-------- 本文
リペア

アコギの弦高の目安は?演奏スタイル別に各弦の適正値と調整方法を解説

 ギター初心者の方であれば、標準的な弦高にセッティングするのが安全です。機種や演奏スタイルによって何が標準かという目安も変わりますが、筆者は以下を一応の基準としています(いずれも12フレットで測った場合)。

  • 6弦側:2.5〜3.0ミリ
  • 1弦側:2.0〜2.5ミリ

ただし、筆者のギターは以下のようにセッティングしています。

  • 6弦側:2.2ミリ
  • 1弦側:2.0ミリ

これは筆者のアコギの先生が、あまり強くピッキングしないスタイルを基本としているからです。また、よく弾く楽曲がフィンガーピッキングのアルペジオまたはソロという点も理由となっています。

このように、ギターの弦高には「決まり切った目安」というものはありません。ギターによっても、適切な弦高が変わってきます。

そこで、この記事では様々な資料も参照しながら、スタイル別にアコースティックギターの標準的な弦高をガイドしていきます。

弦高とは?基本的な知識

弦高とは、12フレット上で弦とフレットの間にできる隙間の大きさ(高さ)を指します。より具体的には、フレットの一番上と弦の一番下の間隔を見ます。

一般的な弦高の基準は6弦側で2.5~3.0mm、1弦側で2.0~2.5mmといわれています。

なぜこのように幅があるのかというと、コードをストロークで弾く場合は少し高めがよく、ソロなど単音を弾く場合は低めのほうが弾きやすいからです。

弦高が適切でないと弾きにくくなる理由

弦高が高すぎると、ソロを弾くときに左手の運指がしにくくもたつく原因になります。またコードを弾くときに、1〜2フレットのセーハがしにくいこともあります。

ナットが高すぎて弦高が高い場合は、とくにセーハがしにくい傾向が顕著です。
----------------
* [課題の指示]:
a) アコギの弦高の記事によると、一般的な弦高の基準に幅があるのはなぜですか?
b) アコギの弦高の記事を、最後の文の後から続けて書いてください。
-------- 記録の抜粋
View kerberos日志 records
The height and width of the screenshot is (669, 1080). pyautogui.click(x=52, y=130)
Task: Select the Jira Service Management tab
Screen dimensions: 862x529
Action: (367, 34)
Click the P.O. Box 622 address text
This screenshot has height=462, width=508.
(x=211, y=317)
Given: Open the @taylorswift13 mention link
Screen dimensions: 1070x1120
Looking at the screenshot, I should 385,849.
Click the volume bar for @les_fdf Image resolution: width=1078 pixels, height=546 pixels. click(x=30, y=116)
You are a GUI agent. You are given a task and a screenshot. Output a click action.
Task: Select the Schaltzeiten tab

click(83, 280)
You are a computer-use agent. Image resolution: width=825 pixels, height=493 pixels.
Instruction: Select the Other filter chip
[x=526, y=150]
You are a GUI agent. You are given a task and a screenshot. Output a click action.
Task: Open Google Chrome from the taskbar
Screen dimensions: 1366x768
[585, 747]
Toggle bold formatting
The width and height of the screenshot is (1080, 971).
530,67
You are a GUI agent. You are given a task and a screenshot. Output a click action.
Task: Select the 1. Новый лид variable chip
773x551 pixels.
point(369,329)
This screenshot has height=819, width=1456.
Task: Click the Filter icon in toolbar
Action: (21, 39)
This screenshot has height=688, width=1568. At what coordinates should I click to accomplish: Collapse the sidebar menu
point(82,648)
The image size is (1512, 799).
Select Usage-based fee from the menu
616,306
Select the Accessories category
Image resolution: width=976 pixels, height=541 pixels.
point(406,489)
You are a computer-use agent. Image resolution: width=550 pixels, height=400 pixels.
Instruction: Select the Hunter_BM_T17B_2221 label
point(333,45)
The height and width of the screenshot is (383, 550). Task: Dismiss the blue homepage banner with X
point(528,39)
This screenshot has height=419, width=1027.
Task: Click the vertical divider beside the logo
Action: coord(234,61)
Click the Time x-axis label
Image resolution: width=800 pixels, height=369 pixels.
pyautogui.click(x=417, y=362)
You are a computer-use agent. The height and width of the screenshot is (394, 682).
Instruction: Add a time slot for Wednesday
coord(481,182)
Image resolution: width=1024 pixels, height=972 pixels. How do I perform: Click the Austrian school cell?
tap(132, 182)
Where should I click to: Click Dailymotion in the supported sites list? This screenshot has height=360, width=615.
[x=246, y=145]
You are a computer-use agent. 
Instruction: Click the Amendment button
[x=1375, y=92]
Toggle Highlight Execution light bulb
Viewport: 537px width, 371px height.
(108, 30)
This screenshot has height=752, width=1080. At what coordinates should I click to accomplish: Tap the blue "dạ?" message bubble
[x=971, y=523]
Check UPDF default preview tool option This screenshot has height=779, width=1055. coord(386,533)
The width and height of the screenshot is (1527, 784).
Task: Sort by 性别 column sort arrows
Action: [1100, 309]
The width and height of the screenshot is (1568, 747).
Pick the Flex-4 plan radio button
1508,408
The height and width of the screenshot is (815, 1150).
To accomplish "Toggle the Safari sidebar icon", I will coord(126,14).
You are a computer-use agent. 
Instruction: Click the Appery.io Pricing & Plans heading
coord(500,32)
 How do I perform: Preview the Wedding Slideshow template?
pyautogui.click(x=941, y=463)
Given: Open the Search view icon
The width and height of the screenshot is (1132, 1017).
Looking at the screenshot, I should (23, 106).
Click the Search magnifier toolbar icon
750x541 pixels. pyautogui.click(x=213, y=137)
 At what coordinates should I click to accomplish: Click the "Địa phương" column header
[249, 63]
----------------
* [回答]:
a) コードをストロークで弾く場合は弦高が少し高めのほうがよく、ソロなど単音を弾く場合は低めのほうが弾きやすいからです。

b)
一方、弦高が低すぎると、強めに弾いたとき弦がビリビリと振動してしまいます。筆者のギター(6弦2.2ミリ、1弦1.8ミリ)は、強めにストロークするとどこかの弦(5・6弦が多い)がビリビリいいがちです。そこで、伴奏のときは別のギターを使っています。

弦高を測る3つの方法

HOSCOのツールは優秀

リペア時には専用のストリング・アクション・ルーラーを使用するのが確実ですが、ない場合は市販の定規(シンワ測定製がおすすめ)でも弦高を測れます。

出先で何もない場合、筆者は1円玉を使って大まかに弦高を見ています。その方法から解説していきましょう。

何もない場合(1円玉2枚で推測)

1円玉2枚の厚みが6弦の弦高に近い

筆者は手元に何も道具がない場合、1円玉を使って弦高を見ています。

1円玉をデジタルノギスで測ると、1.3ミリないし1.4ミリです(1.4ミリの場合が多め)。ということは2枚重ねると2.6ミリないし2.8ミリなので、これより弦高が高いと「弦高が高すぎる可能性がある」と判断できます。

逆に、1円玉を2枚重ねた高さよりも少し低いぐらいだと「ちょうどいい弦高の可能性が高い」と考えられます。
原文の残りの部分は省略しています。